**Requirement:** Write out every line exactly, from the first line of the records below through the line that contains "Italie (52, 277)".

**Dataset content:**
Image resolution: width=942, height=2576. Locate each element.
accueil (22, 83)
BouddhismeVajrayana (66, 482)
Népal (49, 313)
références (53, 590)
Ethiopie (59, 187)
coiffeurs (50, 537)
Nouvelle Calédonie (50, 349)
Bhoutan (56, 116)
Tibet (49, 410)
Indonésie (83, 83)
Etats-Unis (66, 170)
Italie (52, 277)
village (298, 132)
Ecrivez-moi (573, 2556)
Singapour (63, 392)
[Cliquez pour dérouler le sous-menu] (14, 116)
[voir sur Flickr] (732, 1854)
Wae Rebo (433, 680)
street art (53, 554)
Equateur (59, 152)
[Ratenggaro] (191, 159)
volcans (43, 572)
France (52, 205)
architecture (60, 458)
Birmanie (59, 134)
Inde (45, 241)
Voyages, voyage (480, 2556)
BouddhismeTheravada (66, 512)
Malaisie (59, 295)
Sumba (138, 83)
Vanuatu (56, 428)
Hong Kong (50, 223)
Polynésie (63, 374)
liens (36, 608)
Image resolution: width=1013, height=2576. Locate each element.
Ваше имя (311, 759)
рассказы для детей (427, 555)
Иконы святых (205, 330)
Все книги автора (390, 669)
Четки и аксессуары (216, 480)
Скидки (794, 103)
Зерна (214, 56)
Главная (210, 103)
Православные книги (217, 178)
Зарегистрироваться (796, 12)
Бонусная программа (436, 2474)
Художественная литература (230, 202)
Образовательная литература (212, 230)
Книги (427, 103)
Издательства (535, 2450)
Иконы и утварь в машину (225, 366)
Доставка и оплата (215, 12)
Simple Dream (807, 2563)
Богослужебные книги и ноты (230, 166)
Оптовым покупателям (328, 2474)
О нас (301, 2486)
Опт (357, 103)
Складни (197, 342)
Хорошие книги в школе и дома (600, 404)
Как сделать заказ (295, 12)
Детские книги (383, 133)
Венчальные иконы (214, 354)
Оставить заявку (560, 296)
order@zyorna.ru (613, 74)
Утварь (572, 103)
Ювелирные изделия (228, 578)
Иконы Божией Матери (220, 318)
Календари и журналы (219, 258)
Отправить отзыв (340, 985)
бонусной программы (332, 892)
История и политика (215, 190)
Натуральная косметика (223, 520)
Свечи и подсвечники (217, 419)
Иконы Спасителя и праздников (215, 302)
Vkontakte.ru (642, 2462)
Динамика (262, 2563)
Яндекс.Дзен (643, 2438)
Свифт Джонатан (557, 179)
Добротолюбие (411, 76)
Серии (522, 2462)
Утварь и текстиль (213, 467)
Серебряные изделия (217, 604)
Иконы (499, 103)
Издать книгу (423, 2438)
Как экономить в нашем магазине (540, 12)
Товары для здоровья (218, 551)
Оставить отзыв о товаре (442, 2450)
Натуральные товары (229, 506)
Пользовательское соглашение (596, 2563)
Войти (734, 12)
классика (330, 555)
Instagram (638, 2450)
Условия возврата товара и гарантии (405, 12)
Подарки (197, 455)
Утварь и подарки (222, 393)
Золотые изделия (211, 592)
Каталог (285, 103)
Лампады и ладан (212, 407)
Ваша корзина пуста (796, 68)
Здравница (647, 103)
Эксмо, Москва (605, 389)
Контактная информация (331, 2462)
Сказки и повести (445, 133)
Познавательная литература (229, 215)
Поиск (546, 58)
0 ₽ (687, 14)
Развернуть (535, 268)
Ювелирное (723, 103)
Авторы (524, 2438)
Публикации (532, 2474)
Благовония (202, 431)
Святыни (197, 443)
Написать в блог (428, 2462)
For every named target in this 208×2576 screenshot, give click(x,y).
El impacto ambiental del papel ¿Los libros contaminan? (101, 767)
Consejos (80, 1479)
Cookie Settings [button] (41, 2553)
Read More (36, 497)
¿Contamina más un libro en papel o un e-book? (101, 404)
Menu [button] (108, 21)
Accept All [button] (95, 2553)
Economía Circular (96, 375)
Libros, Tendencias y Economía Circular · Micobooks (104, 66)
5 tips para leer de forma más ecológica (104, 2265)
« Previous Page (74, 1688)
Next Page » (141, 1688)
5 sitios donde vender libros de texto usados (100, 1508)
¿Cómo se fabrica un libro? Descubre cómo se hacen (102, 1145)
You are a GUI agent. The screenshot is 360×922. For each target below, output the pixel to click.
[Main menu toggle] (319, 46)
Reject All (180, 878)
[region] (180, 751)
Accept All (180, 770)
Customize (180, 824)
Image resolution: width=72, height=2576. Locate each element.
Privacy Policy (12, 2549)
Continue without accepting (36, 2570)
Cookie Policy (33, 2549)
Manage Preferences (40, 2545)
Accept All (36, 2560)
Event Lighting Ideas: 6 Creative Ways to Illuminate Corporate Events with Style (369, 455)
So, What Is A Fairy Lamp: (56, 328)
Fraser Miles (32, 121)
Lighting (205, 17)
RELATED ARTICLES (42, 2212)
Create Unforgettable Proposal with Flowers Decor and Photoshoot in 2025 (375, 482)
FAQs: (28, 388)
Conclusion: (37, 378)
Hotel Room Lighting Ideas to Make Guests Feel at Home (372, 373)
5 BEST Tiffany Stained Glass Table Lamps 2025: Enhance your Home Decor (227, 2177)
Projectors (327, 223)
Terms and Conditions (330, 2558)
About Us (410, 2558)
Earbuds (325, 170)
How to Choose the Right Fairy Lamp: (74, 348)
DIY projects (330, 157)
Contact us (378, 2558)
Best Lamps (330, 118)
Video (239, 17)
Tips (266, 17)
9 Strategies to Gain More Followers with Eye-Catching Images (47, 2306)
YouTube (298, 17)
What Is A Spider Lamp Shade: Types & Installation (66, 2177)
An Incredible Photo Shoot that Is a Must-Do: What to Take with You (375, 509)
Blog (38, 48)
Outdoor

**Task output:**
Image resolution: width=942, height=2576. Locate each element.
accueil (22, 83)
BouddhismeVajrayana (66, 482)
Népal (49, 313)
références (53, 590)
Ethiopie (59, 187)
coiffeurs (50, 537)
Nouvelle Calédonie (50, 349)
Bhoutan (56, 116)
Tibet (49, 410)
Indonésie (83, 83)
Etats-Unis (66, 170)
Italie (52, 277)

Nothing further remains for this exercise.